Your answer should be every line of the entries that has the string "FÚTBOL" in it.

Excerpts from a dataset
Segment Open

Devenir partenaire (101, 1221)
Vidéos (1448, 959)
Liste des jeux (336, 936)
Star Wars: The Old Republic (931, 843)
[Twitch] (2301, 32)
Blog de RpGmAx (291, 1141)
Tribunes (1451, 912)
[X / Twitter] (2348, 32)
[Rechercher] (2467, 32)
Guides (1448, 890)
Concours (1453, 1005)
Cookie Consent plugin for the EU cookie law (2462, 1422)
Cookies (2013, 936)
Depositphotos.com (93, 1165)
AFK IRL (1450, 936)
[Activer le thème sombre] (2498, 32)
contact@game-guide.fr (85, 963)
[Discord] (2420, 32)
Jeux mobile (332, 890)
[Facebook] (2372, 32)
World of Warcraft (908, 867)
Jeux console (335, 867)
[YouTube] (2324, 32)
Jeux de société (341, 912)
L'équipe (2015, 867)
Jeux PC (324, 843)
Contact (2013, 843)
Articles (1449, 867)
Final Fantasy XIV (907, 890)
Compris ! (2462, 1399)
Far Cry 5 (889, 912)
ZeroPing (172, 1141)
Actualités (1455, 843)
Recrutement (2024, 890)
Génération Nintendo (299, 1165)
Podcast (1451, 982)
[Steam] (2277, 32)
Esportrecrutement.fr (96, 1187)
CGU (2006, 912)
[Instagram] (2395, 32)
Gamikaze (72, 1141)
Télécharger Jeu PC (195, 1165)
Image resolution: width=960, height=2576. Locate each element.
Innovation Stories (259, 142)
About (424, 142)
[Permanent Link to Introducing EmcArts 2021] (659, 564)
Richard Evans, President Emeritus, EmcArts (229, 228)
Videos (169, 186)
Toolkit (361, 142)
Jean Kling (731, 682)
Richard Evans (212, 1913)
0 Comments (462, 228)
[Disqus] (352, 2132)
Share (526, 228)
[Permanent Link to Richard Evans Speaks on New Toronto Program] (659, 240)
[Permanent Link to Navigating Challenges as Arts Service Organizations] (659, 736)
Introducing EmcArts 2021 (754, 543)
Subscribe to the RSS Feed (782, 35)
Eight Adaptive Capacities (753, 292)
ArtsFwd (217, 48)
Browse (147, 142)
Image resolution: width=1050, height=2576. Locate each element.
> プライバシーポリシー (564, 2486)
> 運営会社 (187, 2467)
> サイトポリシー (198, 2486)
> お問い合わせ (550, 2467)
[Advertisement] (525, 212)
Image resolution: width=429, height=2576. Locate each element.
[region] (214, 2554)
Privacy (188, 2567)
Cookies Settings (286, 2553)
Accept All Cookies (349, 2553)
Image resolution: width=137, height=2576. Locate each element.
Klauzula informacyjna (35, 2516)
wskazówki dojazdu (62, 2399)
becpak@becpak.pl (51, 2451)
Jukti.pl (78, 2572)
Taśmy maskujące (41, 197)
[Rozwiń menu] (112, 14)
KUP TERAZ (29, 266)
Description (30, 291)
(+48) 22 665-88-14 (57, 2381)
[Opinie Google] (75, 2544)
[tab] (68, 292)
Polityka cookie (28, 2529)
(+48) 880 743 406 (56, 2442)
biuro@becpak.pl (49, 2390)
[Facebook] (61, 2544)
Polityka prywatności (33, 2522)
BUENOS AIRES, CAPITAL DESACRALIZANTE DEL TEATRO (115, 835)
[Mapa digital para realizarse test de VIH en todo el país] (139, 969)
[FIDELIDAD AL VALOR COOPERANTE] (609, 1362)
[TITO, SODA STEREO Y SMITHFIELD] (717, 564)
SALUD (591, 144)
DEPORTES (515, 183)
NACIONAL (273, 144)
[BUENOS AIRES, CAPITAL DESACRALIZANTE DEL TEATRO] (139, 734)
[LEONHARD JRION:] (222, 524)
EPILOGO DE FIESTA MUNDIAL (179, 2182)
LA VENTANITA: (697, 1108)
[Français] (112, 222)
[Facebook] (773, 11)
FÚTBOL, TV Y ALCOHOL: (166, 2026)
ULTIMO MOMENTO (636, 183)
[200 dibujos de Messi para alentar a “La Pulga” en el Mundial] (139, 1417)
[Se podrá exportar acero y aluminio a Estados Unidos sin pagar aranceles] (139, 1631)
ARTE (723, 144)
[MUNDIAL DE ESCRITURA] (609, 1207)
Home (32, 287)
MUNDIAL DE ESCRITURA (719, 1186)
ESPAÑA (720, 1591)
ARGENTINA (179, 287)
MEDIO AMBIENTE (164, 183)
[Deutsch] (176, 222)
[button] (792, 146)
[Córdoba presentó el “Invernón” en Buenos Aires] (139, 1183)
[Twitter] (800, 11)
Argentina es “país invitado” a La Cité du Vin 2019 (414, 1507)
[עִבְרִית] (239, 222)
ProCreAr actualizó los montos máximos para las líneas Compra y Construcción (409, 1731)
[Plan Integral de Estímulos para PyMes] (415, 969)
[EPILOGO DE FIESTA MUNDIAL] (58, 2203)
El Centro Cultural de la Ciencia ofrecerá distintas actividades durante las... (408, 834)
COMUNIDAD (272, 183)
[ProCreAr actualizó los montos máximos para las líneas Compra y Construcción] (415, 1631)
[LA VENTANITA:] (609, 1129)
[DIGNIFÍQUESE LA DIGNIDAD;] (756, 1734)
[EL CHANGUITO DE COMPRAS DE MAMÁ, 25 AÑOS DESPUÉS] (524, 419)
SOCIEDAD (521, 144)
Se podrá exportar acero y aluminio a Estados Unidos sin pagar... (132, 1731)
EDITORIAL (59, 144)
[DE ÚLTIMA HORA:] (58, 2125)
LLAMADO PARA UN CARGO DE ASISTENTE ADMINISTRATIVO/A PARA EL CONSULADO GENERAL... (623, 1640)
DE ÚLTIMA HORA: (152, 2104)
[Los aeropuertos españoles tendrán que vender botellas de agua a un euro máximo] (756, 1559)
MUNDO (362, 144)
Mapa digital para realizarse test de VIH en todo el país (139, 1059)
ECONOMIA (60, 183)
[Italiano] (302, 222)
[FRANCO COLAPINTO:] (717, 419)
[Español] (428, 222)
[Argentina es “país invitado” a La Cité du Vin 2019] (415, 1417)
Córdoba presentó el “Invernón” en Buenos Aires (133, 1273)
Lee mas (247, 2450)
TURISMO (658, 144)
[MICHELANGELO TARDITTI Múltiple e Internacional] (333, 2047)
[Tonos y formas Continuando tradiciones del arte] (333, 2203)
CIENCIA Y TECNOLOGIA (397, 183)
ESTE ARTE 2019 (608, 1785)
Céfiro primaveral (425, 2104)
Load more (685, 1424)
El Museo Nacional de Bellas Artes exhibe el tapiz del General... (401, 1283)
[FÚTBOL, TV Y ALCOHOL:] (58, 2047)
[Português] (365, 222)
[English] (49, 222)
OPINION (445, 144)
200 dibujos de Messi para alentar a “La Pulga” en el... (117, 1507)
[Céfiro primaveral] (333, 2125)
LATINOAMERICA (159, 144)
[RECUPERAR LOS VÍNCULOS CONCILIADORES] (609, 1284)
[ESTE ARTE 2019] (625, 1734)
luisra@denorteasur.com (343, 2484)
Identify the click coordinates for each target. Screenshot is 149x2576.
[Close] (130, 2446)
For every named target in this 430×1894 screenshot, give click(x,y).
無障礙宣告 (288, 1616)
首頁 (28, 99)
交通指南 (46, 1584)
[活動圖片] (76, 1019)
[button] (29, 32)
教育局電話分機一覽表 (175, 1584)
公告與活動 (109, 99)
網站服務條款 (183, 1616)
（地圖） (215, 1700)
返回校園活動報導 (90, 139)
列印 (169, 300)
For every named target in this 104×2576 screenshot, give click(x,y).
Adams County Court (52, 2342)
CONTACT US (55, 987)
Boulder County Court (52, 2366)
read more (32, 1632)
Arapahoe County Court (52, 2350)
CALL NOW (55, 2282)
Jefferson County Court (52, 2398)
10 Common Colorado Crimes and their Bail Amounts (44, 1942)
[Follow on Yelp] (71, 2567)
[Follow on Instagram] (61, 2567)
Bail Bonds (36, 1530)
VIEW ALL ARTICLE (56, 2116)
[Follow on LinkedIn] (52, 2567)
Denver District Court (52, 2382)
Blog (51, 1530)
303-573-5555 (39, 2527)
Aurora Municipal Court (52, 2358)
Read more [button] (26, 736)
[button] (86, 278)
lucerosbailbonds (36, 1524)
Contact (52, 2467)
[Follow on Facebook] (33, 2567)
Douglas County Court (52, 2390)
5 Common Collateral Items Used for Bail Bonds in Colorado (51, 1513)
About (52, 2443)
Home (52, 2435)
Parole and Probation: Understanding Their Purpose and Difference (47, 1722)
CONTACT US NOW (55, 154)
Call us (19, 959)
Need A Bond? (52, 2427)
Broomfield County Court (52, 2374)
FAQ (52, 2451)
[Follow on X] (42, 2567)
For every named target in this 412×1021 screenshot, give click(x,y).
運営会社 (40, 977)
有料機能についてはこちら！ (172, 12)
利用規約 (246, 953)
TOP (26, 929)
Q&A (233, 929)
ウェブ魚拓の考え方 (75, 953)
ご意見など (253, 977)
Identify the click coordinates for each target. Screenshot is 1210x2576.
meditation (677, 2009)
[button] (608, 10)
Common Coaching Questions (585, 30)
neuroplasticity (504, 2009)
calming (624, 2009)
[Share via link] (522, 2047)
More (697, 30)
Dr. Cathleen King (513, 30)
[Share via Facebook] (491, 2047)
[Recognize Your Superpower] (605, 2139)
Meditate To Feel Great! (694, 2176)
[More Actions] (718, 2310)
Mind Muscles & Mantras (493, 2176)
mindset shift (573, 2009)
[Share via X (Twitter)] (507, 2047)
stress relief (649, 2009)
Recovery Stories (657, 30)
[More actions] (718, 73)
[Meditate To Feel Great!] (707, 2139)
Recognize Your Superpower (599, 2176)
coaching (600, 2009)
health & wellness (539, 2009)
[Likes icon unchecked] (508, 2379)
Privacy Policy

Segment Closed

** Written response **
FÚTBOL, TV Y ALCOHOL: (166, 2026)
[FÚTBOL, TV Y ALCOHOL:] (58, 2047)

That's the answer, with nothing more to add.